Japan’s households unexpectedly cut spending for the first time in six months, in a sign of the fragility of domestic demand as the Bank of Japan (BoJ) prepares to consider raising borrowing costs later this month.
Outlays by households adjusted for inflation fell 3% in October from a year earlier, led by spending declines in transport and housing, the Ministry of Internal Affairs and Communications reported yesterday. Economists had expected a 1% gain.
Private spending is a key component in the BoJ’s goal of achieving a virtuous economic cycle in which wage gains help fuel demand-led price increases. Domestic consumption has expanded for three straight quarters, albeit at a subdued pace. Still, that hasn’t been enough to prevent a contraction in the third quarter as US tariffs dragged on economic growth. Revised data for Japan’s gross domestic product is due Monday.
“You can see how consumption remains weak,” said Masato Koike, senior economist at Sompo Institute Plus. “Given the level of inflation, it’s difficult for spending to grow from disposable income, and outlays on food and cars are declining.”
The BoJ said in its October outlook report that private consumption will likely stay more or less flat for now before gradually returning to “a moderate increasing trend, with a continued rise in employee income.” The negative number Friday will add an element of complexity as the BoJ moves toward its next rate hike, but isn’t expected to derail that trajectory.
BOJ Governor Kazuo Ueda gave a signal Monday that the board is moving toward a hike as soon as Dec. 19, by explicitly mentioning the fact that the bank will consider a rate hike. Overnight index swaps point to about a 90% probability of a December rate increase.

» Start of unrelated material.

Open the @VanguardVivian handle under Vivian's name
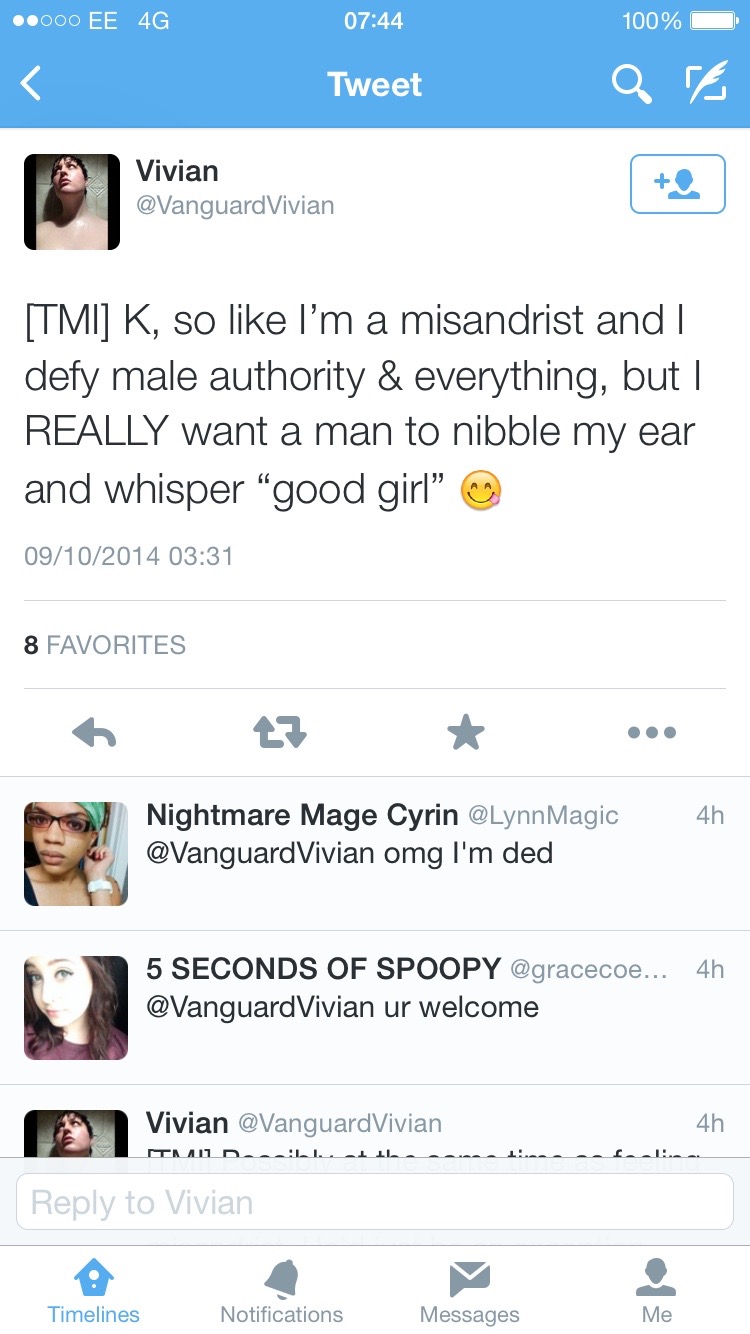 pos(235,206)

“Weak consumption is a headwind for rate hikes,” said Koike. “But at the same time the reason for the fragility is inflation encouraged by a weak yen, so a December rate hike is basically expected at this point.”
Consumption makes up more than half of Japan’s GDP and will be crucial to whether the economy returns to a growth path after recording the first contraction in six quarters during the summer.

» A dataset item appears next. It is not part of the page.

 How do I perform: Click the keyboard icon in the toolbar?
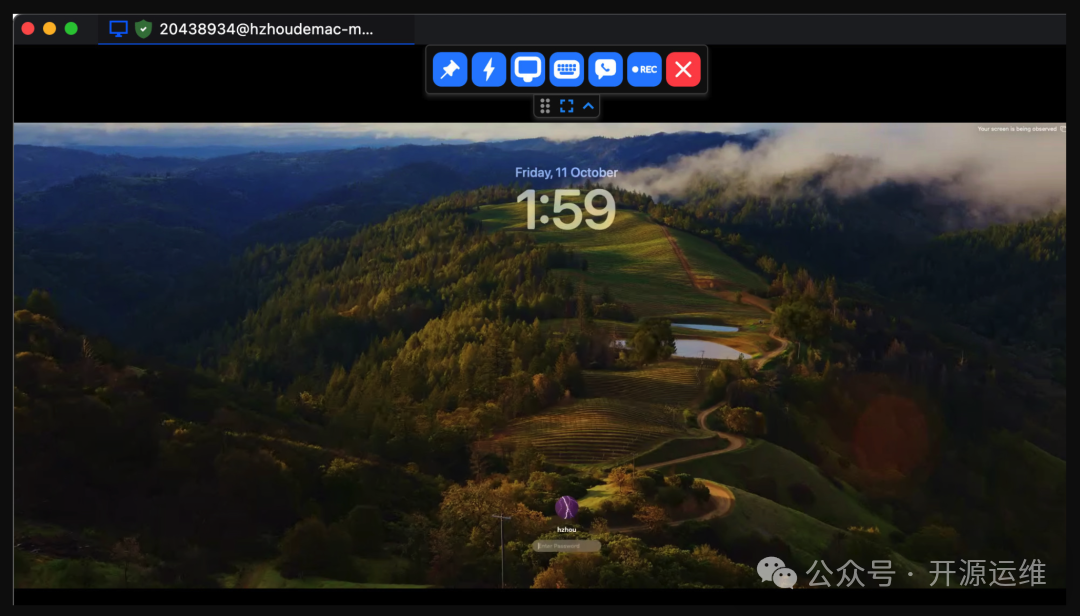click(567, 69)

Data due Monday are expected to show economic growth in the three months through September was weaker than the preliminary report, when exports slumped in the face of US tariffs and private consumption offered only anaemic support. The capital spending component is forecast to be revised lower after recent data for the period were feeble.
Looking ahead, the strength of consumption will depend largely on the interplay between prices and wages. The nation’s inflation gauge has stayed at or above the BoJ’s 2% target for 43 months, the longest stretch since 1992. Data Monday may show that real wages fell for a 10th month in October, underscoring how steady gains in nominal pay aren’t keeping up with price growth.

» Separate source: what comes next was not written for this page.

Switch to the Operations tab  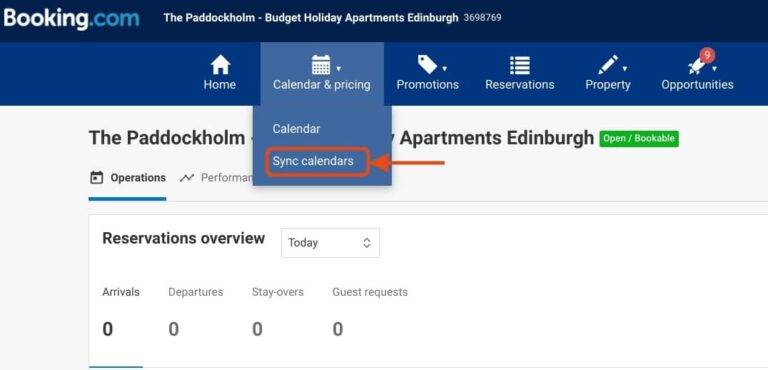click(x=128, y=178)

To ease the burden on households, Prime Minister Sanae Takaichi last month announced ¥2.9tn ($18.7bn) in price relief measures as part of an economic package, including subsidies for utility bills and reductions in some taxes. The government estimates these steps will together shave an average 0.7 percentage point off the nation’s overall inflation index between February to April.
The effectiveness of these measures will likely influence Takaichi’s popularity, as persistent inflation fuelled voter frustration that led to successive setbacks in two national elections and helped remove her predecessors from office. A poll conducted by Nikkei last weekend showed her approval rating at 75%, remaining high by historical standards.
Wage trends will also shape private spending. In the latest development, several major labour unions formally announced their targets for the annual pay negotiations culminating in March. Most are maintaining their goals after securing the largest pay gains in more than three decades earlier this year, suggesting momentum remains intact.
“Looking ahead, I expect private consumption to be on a recovery trend,” said Sompo’s Koike. “Nominal pay continues to rise at a high pace and given inflation is expected to be more subdued spending is likely to recover with an improvement in real wages.”